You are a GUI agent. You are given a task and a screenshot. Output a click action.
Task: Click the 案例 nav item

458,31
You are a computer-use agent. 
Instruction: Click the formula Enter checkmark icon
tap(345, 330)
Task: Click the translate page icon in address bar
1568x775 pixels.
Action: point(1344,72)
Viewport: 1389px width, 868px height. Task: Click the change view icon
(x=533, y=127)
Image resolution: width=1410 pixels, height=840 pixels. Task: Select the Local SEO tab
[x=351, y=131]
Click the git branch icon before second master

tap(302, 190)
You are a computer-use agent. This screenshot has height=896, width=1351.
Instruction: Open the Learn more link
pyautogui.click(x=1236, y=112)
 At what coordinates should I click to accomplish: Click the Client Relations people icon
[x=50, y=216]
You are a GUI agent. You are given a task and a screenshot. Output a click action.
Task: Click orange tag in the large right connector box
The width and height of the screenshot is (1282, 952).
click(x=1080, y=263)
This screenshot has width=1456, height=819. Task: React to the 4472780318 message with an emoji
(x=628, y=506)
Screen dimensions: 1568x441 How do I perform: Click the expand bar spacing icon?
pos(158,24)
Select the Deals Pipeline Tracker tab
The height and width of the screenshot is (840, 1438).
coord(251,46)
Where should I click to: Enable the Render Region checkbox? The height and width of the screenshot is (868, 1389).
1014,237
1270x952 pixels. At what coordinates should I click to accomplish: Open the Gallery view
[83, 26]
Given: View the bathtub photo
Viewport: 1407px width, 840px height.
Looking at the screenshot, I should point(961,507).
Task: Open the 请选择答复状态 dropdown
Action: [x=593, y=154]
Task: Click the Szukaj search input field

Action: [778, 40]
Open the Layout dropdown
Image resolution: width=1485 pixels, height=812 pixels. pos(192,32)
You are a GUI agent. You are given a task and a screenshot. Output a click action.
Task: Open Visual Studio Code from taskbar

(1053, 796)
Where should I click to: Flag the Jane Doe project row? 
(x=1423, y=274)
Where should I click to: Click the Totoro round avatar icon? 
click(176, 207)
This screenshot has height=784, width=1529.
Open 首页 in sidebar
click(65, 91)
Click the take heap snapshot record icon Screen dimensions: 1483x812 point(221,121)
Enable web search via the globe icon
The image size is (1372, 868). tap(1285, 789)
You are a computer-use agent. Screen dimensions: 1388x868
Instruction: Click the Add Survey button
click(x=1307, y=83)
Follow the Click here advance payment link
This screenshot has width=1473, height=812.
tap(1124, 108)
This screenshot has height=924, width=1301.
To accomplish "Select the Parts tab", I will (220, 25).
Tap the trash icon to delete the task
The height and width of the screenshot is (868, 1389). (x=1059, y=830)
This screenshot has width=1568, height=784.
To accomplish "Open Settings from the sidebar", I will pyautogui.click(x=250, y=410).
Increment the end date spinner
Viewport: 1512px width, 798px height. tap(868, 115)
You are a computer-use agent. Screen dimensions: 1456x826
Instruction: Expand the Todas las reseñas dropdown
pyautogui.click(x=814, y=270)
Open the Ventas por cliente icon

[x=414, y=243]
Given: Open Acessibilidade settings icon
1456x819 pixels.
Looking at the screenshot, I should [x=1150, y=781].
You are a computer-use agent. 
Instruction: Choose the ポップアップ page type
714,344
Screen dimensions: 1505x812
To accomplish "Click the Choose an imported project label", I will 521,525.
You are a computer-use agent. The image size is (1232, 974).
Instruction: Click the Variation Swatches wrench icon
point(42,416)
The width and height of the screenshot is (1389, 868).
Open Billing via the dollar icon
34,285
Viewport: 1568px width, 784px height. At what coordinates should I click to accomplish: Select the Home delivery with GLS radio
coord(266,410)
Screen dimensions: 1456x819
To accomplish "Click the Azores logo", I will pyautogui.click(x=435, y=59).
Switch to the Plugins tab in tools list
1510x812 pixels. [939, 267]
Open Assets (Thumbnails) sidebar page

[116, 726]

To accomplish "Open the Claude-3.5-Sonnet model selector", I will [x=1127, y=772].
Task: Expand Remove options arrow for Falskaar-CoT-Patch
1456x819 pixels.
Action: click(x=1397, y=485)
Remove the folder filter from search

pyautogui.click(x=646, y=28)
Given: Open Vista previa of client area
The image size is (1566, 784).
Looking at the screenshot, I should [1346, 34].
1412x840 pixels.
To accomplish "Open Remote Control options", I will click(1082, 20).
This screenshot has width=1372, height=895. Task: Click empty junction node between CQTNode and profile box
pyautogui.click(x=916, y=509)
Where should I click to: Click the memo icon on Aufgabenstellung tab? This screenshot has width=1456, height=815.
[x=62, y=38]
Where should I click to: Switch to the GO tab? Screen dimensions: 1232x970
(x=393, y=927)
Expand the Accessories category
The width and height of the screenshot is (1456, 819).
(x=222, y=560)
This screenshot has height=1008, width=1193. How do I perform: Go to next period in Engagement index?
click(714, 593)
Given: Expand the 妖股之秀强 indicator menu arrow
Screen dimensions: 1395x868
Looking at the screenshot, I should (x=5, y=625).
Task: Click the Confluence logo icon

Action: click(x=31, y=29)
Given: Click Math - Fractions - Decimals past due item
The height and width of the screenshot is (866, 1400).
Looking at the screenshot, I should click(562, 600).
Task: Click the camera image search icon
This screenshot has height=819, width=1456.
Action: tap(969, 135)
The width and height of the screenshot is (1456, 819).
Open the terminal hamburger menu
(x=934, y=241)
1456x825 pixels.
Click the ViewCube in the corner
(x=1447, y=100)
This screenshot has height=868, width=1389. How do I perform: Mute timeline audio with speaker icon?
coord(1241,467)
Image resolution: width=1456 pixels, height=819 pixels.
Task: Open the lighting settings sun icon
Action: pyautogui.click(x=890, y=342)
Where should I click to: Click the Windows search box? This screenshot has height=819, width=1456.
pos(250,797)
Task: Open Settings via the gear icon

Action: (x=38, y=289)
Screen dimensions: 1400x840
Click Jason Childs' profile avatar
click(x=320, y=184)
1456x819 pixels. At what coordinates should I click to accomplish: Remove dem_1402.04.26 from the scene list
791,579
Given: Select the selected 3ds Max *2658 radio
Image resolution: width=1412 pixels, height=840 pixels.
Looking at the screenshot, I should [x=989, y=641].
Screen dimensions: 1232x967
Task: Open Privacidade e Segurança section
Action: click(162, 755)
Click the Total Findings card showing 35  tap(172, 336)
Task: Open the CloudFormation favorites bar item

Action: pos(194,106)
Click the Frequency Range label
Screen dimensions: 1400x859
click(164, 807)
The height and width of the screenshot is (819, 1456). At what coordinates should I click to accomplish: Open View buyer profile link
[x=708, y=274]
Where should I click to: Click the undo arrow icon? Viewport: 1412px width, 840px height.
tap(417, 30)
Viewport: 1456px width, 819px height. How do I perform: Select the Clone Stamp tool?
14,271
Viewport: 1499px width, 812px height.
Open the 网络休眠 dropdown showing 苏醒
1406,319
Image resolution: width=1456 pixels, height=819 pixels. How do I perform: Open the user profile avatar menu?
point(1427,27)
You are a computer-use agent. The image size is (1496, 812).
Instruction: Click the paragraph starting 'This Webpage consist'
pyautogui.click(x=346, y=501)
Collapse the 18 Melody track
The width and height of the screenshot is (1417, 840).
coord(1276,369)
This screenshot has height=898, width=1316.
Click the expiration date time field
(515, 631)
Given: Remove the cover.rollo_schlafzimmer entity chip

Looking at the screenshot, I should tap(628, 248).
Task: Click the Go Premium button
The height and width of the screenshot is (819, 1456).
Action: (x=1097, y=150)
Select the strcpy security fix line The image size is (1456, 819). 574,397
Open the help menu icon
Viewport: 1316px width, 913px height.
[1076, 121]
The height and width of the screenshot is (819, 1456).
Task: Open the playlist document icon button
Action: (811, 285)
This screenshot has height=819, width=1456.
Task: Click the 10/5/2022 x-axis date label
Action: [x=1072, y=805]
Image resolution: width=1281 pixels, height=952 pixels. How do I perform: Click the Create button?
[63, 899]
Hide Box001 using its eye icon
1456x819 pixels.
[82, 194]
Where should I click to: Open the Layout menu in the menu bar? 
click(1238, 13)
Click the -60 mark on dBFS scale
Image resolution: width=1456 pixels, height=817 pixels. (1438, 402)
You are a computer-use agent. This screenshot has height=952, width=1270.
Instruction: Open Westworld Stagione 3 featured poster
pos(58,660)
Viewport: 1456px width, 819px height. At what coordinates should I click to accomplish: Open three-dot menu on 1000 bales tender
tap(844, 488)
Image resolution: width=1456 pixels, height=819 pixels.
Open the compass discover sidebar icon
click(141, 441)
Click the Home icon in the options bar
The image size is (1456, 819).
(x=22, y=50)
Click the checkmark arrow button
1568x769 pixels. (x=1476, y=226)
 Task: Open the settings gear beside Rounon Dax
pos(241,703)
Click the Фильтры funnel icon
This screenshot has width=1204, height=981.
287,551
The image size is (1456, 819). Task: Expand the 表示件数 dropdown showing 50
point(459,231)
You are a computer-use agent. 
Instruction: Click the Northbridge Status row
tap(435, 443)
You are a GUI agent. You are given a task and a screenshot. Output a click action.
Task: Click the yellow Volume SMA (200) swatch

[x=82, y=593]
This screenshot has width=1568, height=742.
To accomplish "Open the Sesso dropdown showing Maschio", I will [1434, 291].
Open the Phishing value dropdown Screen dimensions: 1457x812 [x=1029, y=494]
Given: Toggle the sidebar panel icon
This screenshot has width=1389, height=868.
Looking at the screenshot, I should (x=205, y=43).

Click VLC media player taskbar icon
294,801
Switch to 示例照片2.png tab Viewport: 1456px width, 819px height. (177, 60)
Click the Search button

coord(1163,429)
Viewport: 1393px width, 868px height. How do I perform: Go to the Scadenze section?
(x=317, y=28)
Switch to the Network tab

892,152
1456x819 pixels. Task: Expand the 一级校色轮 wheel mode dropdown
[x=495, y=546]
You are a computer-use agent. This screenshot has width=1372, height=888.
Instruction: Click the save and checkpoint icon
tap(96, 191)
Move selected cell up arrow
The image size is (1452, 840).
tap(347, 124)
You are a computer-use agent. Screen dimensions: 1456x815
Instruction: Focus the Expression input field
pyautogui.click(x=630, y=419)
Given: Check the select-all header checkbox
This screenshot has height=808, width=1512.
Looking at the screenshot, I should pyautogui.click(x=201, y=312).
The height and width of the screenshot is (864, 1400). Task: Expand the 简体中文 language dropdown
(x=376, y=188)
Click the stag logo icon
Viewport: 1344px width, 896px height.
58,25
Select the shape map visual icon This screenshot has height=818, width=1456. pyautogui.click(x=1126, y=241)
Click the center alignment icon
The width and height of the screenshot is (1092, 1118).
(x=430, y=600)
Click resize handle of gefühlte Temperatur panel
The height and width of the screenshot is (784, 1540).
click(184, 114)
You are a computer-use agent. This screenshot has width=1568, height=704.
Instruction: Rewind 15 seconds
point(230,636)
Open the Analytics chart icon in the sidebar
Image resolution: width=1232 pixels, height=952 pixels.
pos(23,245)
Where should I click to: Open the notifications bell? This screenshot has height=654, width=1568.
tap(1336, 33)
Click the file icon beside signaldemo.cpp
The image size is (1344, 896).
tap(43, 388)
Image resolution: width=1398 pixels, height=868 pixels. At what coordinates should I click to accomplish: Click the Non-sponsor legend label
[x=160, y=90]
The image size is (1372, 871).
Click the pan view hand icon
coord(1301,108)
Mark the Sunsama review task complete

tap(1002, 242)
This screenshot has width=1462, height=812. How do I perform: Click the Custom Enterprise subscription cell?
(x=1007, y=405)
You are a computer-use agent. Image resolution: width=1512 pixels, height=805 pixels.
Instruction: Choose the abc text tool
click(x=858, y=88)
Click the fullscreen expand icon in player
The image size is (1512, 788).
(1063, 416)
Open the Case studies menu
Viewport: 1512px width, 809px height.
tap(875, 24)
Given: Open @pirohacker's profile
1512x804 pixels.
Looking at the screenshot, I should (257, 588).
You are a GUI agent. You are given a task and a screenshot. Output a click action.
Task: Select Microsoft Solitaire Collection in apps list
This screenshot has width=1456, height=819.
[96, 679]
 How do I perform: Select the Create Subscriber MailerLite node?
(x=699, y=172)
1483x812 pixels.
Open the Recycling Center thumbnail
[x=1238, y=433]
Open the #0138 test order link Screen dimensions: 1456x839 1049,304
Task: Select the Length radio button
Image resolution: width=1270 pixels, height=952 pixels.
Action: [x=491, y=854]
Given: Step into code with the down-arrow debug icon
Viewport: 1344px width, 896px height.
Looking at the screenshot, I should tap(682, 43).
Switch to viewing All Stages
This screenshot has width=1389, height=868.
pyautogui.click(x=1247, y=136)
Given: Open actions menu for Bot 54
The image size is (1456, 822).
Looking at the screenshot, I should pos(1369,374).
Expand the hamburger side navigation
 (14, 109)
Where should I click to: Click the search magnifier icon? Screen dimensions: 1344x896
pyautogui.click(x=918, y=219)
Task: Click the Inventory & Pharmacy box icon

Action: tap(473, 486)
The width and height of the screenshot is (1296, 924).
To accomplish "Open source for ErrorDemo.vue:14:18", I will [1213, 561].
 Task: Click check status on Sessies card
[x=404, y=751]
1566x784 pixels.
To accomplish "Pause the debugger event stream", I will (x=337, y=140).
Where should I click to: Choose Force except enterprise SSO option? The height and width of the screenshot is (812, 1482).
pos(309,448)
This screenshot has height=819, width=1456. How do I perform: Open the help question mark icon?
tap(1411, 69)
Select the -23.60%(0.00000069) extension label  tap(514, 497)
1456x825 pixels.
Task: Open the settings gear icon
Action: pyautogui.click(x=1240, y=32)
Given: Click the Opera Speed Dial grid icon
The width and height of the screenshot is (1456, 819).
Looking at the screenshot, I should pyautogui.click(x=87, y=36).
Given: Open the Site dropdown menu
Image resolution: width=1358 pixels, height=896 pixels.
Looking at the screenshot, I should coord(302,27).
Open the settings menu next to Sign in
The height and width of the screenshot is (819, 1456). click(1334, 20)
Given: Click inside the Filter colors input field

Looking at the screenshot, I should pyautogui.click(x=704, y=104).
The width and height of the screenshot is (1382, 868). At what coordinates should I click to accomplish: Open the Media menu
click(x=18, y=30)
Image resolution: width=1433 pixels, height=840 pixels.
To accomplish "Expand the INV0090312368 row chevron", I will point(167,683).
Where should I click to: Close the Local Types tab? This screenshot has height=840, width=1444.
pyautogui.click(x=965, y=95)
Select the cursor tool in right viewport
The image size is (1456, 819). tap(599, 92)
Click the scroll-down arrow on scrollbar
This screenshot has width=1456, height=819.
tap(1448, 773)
+===+
WHAT IS NEEDED
When you reach the line holding "Where should I click to: Enable" in the records above, begin reproducing exactly, stop after the line holding "The width and height of the screenshot is (1389, 868).", and output nothing else.

FINISHED TASK
Where should I click to: Enable the Render Region checkbox? The height and width of the screenshot is (868, 1389).
1014,237
1270x952 pixels. At what coordinates should I click to accomplish: Open the Gallery view
[83, 26]
Given: View the bathtub photo
Viewport: 1407px width, 840px height.
Looking at the screenshot, I should point(961,507).
Task: Open the 请选择答复状态 dropdown
Action: [x=593, y=154]
Task: Click the Szukaj search input field

Action: [778, 40]
Open the Layout dropdown
Image resolution: width=1485 pixels, height=812 pixels. pos(192,32)
You are a GUI agent. You are given a task and a screenshot. Output a click action.
Task: Open Visual Studio Code from taskbar

(1053, 796)
Where should I click to: Flag the Jane Doe project row? 
(x=1423, y=274)
Where should I click to: Click the Totoro round avatar icon? 
click(176, 207)
This screenshot has height=784, width=1529.
Open 首页 in sidebar
click(65, 91)
Click the take heap snapshot record icon Screen dimensions: 1483x812 point(221,121)
Enable web search via the globe icon
The image size is (1372, 868). tap(1285, 789)
You are a computer-use agent. Screen dimensions: 1388x868
Instruction: Click the Add Survey button
click(x=1307, y=83)
Follow the Click here advance payment link
This screenshot has width=1473, height=812.
tap(1124, 108)
This screenshot has height=924, width=1301.
To accomplish "Select the Parts tab", I will (220, 25).
Tap the trash icon to delete the task
The height and width of the screenshot is (868, 1389). (x=1059, y=830)
This screenshot has width=1568, height=784.
To accomplish "Open Settings from the sidebar", I will pyautogui.click(x=250, y=410).
Increment the end date spinner
Viewport: 1512px width, 798px height. tap(868, 115)
You are a computer-use agent. Screen dimensions: 1456x826
Instruction: Expand the Todas las reseñas dropdown
pyautogui.click(x=814, y=270)
Open the Ventas por cliente icon

[x=414, y=243]
Given: Open Acessibilidade settings icon
1456x819 pixels.
Looking at the screenshot, I should [x=1150, y=781].
You are a computer-use agent. 
Instruction: Choose the ポップアップ page type
714,344
Screen dimensions: 1505x812
To accomplish "Click the Choose an imported project label", I will 521,525.
You are a computer-use agent. The image size is (1232, 974).
Instruction: Click the Variation Swatches wrench icon
point(42,416)
The width and height of the screenshot is (1389, 868).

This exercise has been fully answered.